Une polémique étonnante a enflammé la presse et les réseaux sociaux la semaine dernière : la ministre de la santé, Agnès Buzyn, aurait voulu bannir la cigarette des films français.
Dans un débat parlementaire, elle a déclaré : « Je veux qu’on ait une action ferme là-dessus. Je ne comprends pas l’importance de la cigarette dans le cinéma français. » Elle ajoute qu’il faut « dénormaliser » l’image du tabac dans la société.
Cette prise de position a tout de suite provoqué une grosse colère des défenseurs de la « liberté de création ». Pourtant, sur ce sujet grave, c’est bien la ministre qui fait preuve de créativité.
La polémique est apparue très rapidement. La position de la ministre est moquée, voir carrément caricaturée.
Agnès Buzyn est même obligée de préciser sur twitter : « Je n’ai jamais envisagé ni évoqué l’interdiction de la cigarette au cinéma ni dans aucune autre œuvre artistique. La liberté de création doit être garantie. »

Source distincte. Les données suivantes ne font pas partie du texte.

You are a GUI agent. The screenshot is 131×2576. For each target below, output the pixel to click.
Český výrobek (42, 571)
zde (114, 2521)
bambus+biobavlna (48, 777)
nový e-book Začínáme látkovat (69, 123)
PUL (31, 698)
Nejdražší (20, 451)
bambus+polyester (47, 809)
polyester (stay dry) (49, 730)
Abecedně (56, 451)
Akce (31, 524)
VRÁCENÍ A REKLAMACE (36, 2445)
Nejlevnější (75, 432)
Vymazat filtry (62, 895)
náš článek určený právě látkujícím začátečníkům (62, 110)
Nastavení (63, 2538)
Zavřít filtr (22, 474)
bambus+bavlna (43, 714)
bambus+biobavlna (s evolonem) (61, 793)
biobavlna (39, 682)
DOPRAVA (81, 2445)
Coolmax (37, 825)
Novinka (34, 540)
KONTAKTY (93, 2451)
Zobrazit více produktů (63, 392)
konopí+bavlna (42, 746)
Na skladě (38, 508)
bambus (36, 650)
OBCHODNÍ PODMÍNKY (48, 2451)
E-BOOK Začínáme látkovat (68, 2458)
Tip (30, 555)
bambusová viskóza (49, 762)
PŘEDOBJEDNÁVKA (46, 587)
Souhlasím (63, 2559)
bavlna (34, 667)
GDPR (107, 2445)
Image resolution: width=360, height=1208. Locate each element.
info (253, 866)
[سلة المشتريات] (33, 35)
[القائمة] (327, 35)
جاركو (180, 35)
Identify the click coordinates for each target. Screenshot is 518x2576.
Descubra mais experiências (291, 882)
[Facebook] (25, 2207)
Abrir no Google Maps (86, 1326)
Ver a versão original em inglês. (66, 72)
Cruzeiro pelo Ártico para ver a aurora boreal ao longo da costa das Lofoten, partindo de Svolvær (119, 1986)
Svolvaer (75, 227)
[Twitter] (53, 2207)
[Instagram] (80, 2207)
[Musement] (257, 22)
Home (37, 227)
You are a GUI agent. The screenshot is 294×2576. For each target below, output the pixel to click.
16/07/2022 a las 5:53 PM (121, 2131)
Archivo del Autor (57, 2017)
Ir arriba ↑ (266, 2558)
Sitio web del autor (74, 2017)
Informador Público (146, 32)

Ce qu’a dit Agnès Buzyn est pourtant loin d’être insensé.
D’abord, un constat : le tabac arrive en tête de toutes les causes de cancers. Selon l’INSEE, en France, il cause environ 200 morts par jour. Aujourd’hui, 200 personnes vont mourir parce qu’elles fument. Tic tac.
La déclaration des droits de l’homme dit : « La liberté consiste à pouvoir faire tout ce qui ne nuit pas à autrui. » Et la liberté de création ? C’est un vrai débat.

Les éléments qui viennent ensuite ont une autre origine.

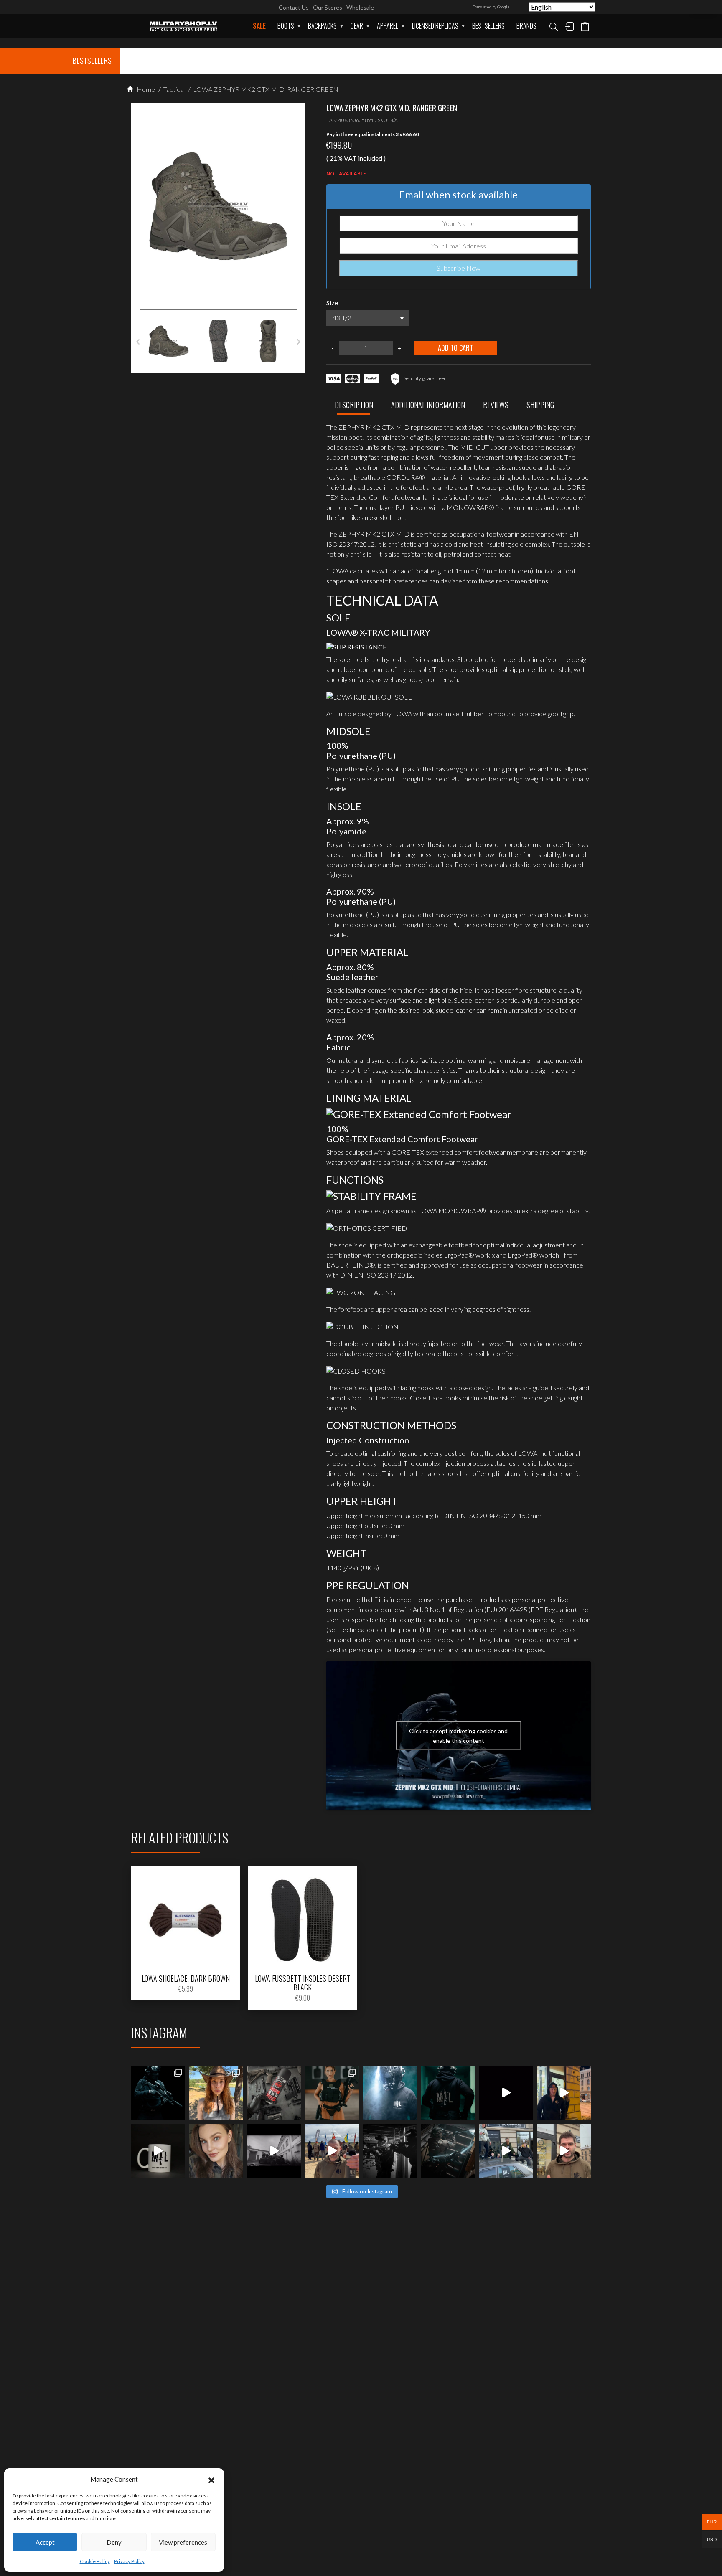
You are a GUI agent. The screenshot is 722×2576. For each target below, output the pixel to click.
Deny (114, 2542)
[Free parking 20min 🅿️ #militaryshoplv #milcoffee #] (564, 2151)
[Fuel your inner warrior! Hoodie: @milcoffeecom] (158, 2093)
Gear (357, 26)
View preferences (183, 2542)
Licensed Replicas (435, 26)
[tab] (353, 407)
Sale (259, 26)
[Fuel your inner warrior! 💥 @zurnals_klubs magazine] (332, 2093)
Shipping (540, 404)
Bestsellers (488, 26)
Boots (285, 26)
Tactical (173, 89)
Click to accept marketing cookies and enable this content (458, 1735)
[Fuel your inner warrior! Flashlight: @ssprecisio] (390, 2093)
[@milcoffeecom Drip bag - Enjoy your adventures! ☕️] (158, 2151)
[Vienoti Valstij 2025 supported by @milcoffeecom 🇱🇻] (332, 2151)
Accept (45, 2542)
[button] (211, 2479)
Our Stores (327, 7)
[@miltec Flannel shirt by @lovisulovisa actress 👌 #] (216, 2151)
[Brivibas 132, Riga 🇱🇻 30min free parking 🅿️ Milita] (564, 2093)
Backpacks (322, 26)
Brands (526, 26)
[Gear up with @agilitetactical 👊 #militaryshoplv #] (390, 2151)
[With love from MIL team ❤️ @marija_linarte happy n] (216, 2093)
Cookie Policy (95, 2561)
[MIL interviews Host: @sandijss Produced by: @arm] (506, 2093)
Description (354, 404)
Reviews (495, 404)
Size (332, 303)
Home (145, 89)
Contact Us (294, 7)
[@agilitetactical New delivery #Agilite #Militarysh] (448, 2151)
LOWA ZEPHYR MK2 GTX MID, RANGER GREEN (265, 89)
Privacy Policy (129, 2561)
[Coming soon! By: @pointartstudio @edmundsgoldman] (448, 2093)
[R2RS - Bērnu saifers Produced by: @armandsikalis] (274, 2151)
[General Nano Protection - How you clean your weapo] (274, 2093)
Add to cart (455, 348)
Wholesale (360, 7)
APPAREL (387, 26)
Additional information (428, 404)
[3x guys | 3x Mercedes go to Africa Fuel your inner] (506, 2151)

Sans vouloir prendre un ton moralisateur, et sûrement contre productif, on peut dire que le fumeur ne met pas seulement sa vie en jeu : il y a aussi dans l’équation ses proches qui l‘aiment et qui vont vivre de sales moments en sa compagnie, ou ses enfants qui vont se retrouver orphelins à un âge où l’on n’est pas censé l’être.

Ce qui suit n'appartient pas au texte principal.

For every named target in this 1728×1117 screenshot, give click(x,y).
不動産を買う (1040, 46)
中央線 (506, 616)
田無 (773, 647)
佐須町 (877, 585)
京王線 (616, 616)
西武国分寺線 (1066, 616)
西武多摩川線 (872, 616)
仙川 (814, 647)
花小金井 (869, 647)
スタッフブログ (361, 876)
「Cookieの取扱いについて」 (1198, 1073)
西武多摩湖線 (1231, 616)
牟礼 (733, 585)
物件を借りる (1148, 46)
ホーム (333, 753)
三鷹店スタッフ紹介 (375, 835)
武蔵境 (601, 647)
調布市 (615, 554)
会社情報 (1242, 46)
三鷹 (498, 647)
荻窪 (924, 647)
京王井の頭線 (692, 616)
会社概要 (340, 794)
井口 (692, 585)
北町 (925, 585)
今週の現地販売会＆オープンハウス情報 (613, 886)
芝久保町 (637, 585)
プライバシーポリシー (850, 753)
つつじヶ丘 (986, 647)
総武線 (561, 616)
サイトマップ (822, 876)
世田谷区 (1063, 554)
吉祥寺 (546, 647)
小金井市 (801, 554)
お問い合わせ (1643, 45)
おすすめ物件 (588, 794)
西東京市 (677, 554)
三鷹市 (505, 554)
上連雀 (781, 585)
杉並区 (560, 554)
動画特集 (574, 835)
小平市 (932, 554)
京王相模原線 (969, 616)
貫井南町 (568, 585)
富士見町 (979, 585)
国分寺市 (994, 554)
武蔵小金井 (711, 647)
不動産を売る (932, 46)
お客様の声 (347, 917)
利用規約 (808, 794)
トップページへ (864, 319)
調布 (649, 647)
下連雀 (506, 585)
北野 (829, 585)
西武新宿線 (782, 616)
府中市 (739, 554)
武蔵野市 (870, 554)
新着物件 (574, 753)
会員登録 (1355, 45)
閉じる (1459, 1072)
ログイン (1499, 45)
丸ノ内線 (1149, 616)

Et puis il y a la collectivité qui va devoir le prendre en charge. On râle souvent contre les laboratoires qui s’enrichissent en vendant des vaccins ; mais ce sont des cacahouètes par rapport au coût des médicaments anticancéreux. Selon l’institut national du cancer, « leur impact budgétaire prévisible est même susceptible d’interroger la capacité des systèmes de protection sociale Français à maintenir un accès à l’innovation et aux meilleurs traitements pour tous les patients. ». Traduction : la sécu ne pourra peut-être bientôt plus payer pour tout le monde. Et ça, ce n’est pas du cinéma. Mais revenons aux films.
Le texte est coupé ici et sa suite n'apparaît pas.